While there is no “legal formula” that can be used to resolve such fact-variable cases, courts scrutinize “the agreements between the particular parties, appraisal of their practical construction of the working agreement by conduct, consideration of the nature of the service, and its relation to the waiting time, and all of the surrounding circumstances.” Skidmore, 323 U.S. at 136-37. “Refraining from other activity often is a factor of instant readiness to serve.” Armour & Co. v. Wantock, 323 U.S. 126, 133 (1944).

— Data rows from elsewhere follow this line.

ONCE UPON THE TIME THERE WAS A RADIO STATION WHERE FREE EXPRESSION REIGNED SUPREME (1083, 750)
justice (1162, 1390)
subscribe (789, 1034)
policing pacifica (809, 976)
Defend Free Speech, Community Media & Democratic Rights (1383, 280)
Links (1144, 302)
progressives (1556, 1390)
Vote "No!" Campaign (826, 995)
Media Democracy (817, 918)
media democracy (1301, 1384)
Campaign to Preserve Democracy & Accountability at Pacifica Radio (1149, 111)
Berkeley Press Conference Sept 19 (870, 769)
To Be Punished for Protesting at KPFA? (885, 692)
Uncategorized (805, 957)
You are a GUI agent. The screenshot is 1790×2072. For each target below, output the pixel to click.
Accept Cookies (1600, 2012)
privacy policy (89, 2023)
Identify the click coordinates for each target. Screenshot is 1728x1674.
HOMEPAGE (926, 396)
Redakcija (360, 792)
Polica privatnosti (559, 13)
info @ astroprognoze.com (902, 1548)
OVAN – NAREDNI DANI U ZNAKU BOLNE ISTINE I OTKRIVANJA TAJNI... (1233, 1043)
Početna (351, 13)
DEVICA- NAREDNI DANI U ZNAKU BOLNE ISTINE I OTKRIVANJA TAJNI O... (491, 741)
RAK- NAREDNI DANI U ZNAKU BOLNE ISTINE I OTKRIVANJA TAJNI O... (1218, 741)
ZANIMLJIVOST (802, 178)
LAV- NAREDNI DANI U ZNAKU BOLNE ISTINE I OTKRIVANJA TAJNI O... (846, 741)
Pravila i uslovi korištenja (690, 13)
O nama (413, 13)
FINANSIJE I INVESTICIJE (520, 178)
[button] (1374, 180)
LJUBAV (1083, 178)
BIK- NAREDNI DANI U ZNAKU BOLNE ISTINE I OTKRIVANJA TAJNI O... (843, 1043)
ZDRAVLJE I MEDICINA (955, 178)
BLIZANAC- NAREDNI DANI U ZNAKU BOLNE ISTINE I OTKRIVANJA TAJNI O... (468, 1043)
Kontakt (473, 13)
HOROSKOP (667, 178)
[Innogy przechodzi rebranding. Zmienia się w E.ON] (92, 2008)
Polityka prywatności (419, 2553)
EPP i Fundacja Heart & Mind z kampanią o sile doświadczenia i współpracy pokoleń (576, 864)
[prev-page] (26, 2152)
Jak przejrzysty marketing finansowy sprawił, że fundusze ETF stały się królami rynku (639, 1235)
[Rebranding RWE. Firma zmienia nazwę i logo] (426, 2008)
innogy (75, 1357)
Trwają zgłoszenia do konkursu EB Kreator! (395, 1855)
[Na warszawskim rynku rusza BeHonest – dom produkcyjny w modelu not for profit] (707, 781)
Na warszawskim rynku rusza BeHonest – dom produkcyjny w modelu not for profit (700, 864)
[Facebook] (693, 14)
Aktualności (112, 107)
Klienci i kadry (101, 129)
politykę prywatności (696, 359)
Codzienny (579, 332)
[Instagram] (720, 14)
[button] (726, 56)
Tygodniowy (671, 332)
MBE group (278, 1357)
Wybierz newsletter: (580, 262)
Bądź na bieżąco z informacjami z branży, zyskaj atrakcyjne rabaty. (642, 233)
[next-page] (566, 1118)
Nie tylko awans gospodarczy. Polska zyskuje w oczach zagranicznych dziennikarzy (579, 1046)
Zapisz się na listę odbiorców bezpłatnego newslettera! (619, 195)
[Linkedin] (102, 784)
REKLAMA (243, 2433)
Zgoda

B. Employee Living on Employer's Premises

“The FLSA's usual rule is that an employer must pay an employee for all time the employee is required to spend at a worksite, even sleep time.” See Giguere, 927 F.3d at 47 (citing 29 C.F.R. § 785.7). “[U]nder certain circumstances, ” however, “an employer is not required to pay for all of the time that a worker is on its property.” Saunders v. Getchell Agency Inc., No. 1:13-cv-00244-JDL, 2014 WL 12539643, at *4 (D. Me. Dec. 12, 2014). As it did for waiting time, the DOL issued regulations relating to “sleeping time and certain other activities” for live-in employees on the premises:

An employee who resides on his employer's premises on a permanent basis or for extended periods of time is not considered as working all the time he is on the premises. Ordinarily, he may engage in normal private pursuits and thus have enough time for eating, sleeping, entertaining, and other periods of complete freedom from all duties when he may leave the premises for purposes of his own. It is, of course, difficult to determine the exact hours worked under these circumstances and any reasonable agreement of the parties which takes into consideration all of the pertinent facts will be accepted. This rule would apply, for example, to the pumper of a stripper well who resides on the premises of his
employer and also to a telephone operator who has the switchboard in her own home.
29 C.F.R. § 785.23 (emphasis added). “The existence of an agreement between the parties may be implied by conduct.” Saunders, 2014 WL 12539643, at *3 (collecting cases).

The party seeking the benefit of Section 785.23 bears the burden of establishing both that the parties had an agreement in place and that the agreement was “reasonable, ” taking into account all pertinent facts. See Garofolo v. Donald B. Heslep Assocs., Inc., 405 F.3d 194, 200 (4th Cir. 2005). If it is reasonable, then the agreement's statement of hours presumptively worked stands and relieves the parties (and the Court) of the need to determine the actual hours worked. See Balbed v. Eden Park Guest House, LLC, 881 F.3d 285, 290 (4th Cir. 2018).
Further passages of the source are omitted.